How Bee Campus USA – Abilene Christian University Is Transforming Its Campus Into Pollinator Heaven

Hunter Welcome Center goes native to welcome butterflies and bees!  Photos: Gayenell Rainwater
Many college landscape directors belong to the Professional Grounds Management Society. The Society’s September/October newsletter, Grounds Management Forum,  featured the article below.  We hope the first few paragraphs will entice you to read this beautifully written story of one ground manager’s and one campus’ awakening to landscaping for pollinators.

WHAT BECOMING A BEE CAMPUS MEANS
by Gayenell Rainwater, Abilene Christian University

How many of you have ever heard of a Bee Campus? If you listen to the news at all, in the last few years you have no doubt heard about the decline in the monarch migration. You may have heard of Colony Collapse in honeybees? You may have heard about the fact that many species of bees are becoming extinct? All pollinators are facing global decline due to habitat loss, chemical exposure, or poor nutrition. We, as human beings, are causing this decline. You have the power to reverse this decline. Simple changes, in the way you landscape and what plants you choose can have a profound effect on not only pollinators, but on people. 
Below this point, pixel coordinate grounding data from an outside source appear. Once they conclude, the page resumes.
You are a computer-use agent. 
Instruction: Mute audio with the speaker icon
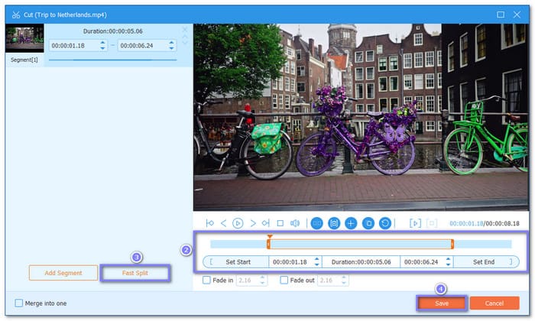295,223
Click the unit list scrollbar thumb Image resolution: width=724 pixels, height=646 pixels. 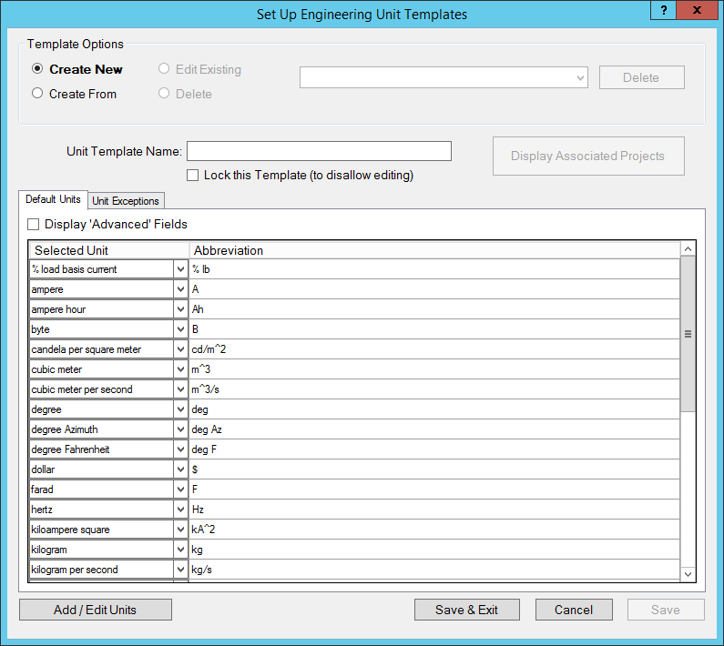pos(688,333)
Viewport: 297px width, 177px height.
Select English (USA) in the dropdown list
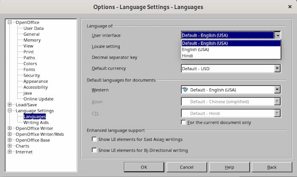point(195,49)
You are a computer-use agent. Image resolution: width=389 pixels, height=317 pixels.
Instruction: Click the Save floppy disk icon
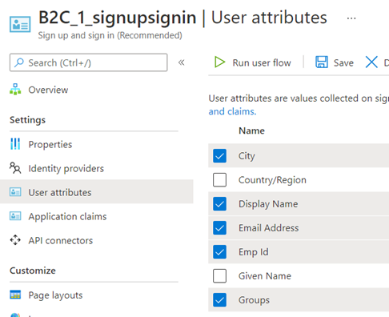322,62
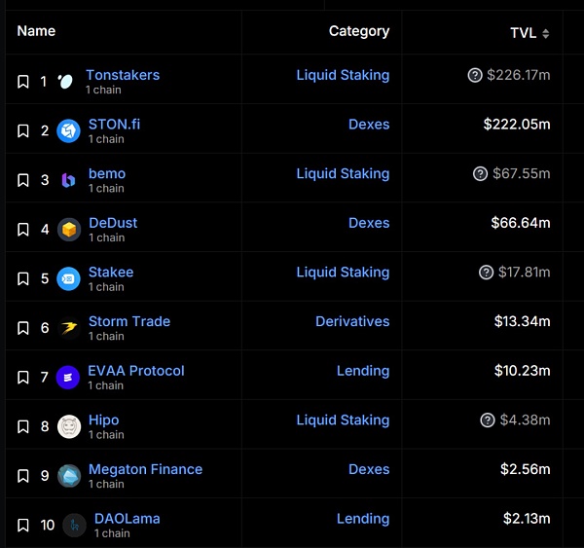Image resolution: width=584 pixels, height=548 pixels.
Task: Click Lending category in EVAA Protocol row
Action: coord(363,371)
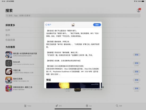The height and width of the screenshot is (110, 146).
Task: Open the 我的汉克狗 app icon
Action: (x=9, y=80)
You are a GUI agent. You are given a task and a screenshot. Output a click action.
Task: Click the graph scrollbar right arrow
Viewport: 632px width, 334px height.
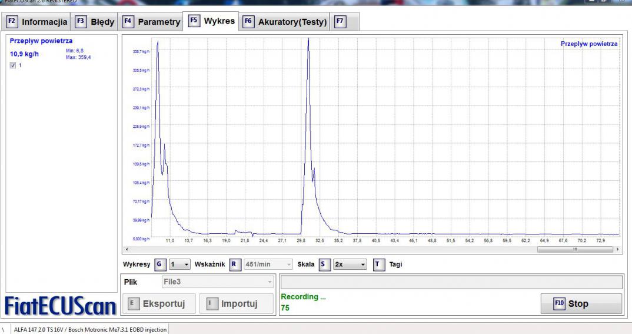pyautogui.click(x=617, y=250)
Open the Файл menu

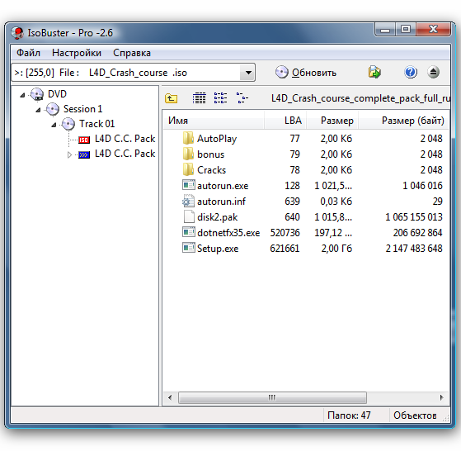[28, 53]
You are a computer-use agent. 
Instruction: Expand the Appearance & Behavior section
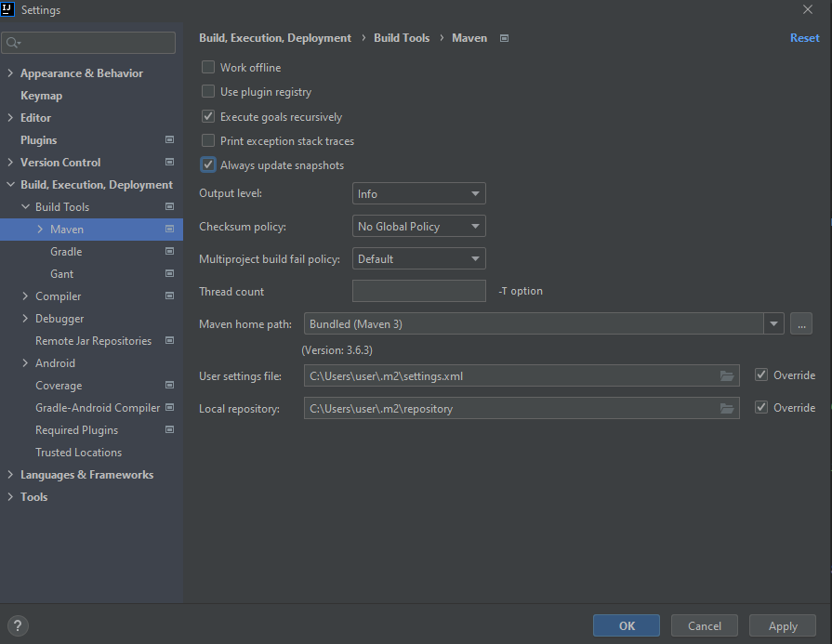click(9, 72)
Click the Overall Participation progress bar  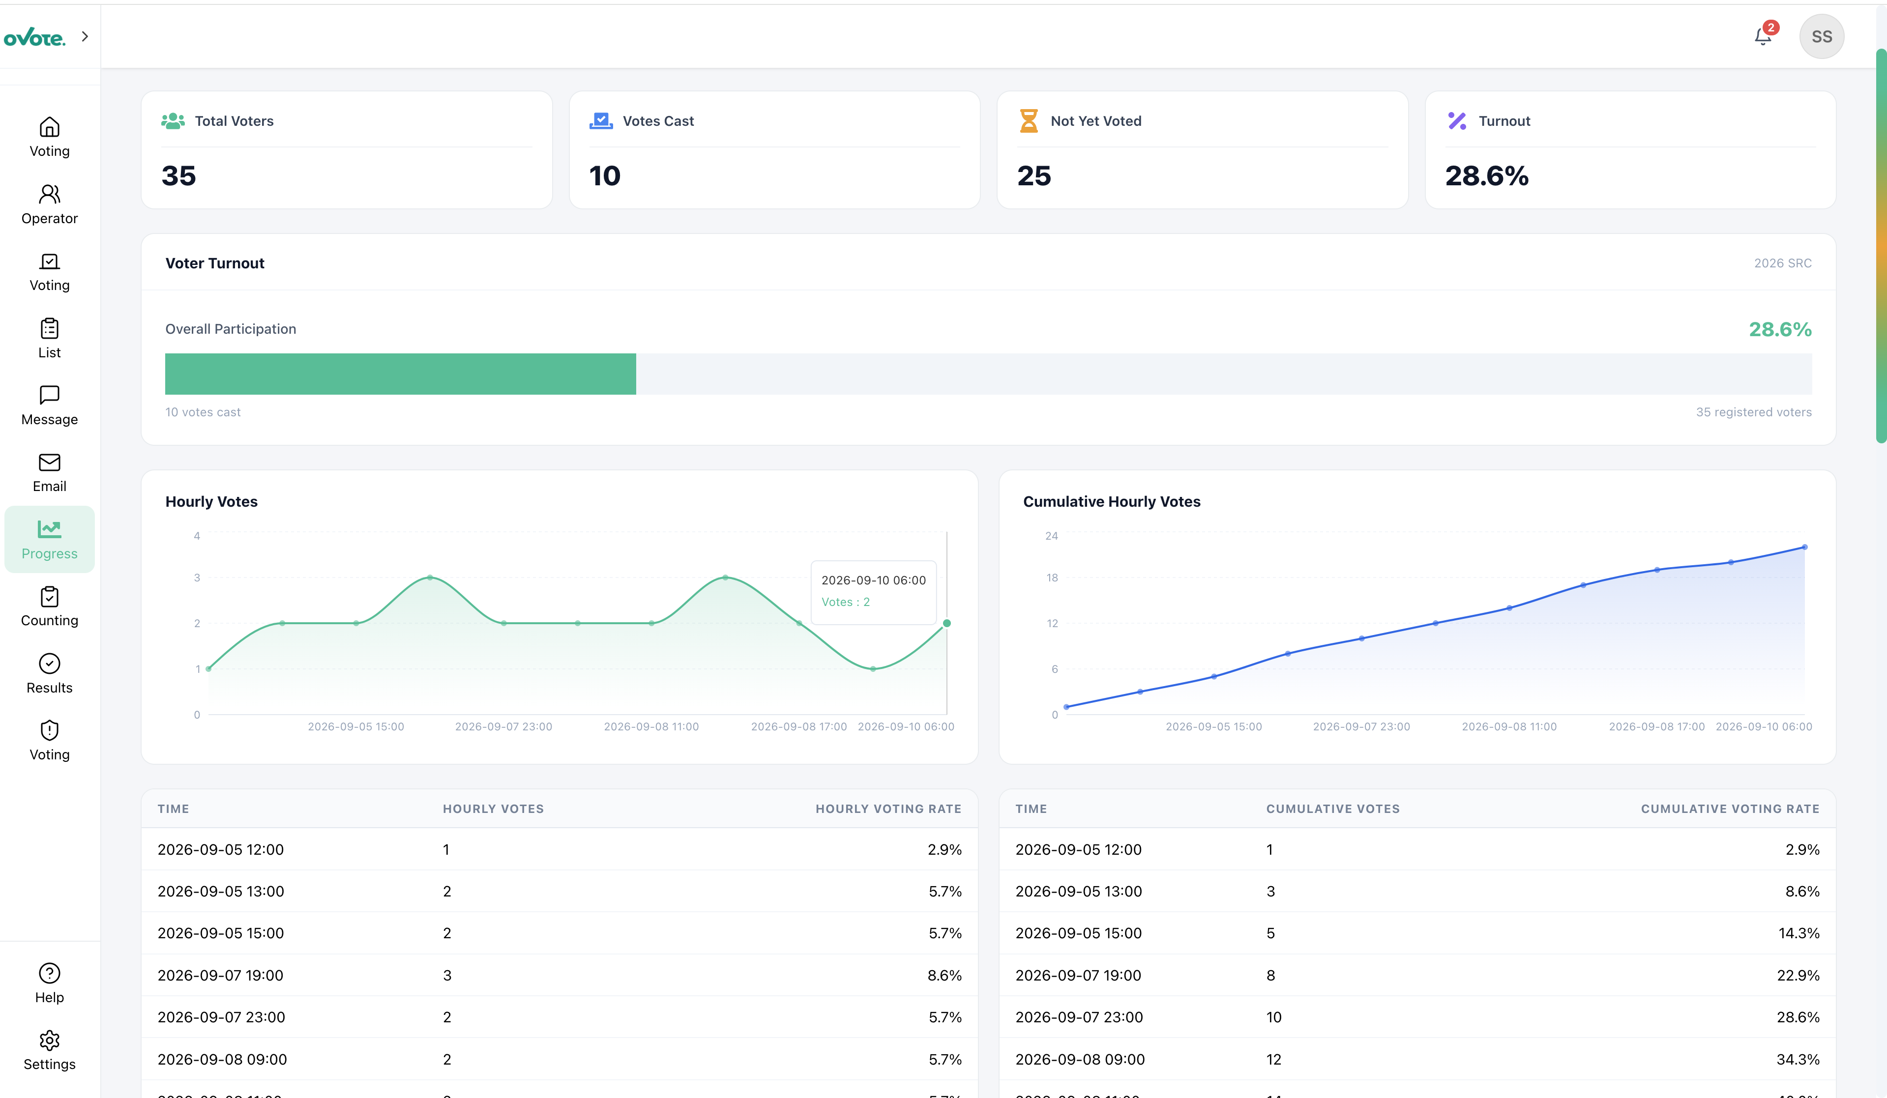988,373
How many of you have a pollinator garden on campus or choose native species for your landscaping? Then you too, can become an accredited Bee Campus. If I may, I would like to share our story…. While I would like to say that becoming a Bee Campus was intentional, and I would love to take the credit, saying it was my diligence and forward thinking, seeking to forge a name in sustainable environmental practices, I have to admit it was almost an accident. The opportunity came about due to other circumstances. First, I would like to talk about the monarch butterfly a little bit because this is what actually led to us becoming a Bee Campus. About 3 years ago, I heard a speaker at ULMA (the University Landscape Manager Association) meeting. Thea Junt, from University of Texas at Dallas, gave a talk on monarch way stations. She is a very motivating speaker, had great slides, and best of all showed a project that students would be interested in. I came back, very determined for Abilene Christian to have a monarch way station. It started out very simply. We chose Hunter Welcome Center because of its sprawling porch and the fact that we have many visitors here every year, we wanted it to be visible. We had a couple of small beds that had needed a makeover, due to the fact, that many of the plants chosen for that area were not suitable for our soils, climate, or effluent water.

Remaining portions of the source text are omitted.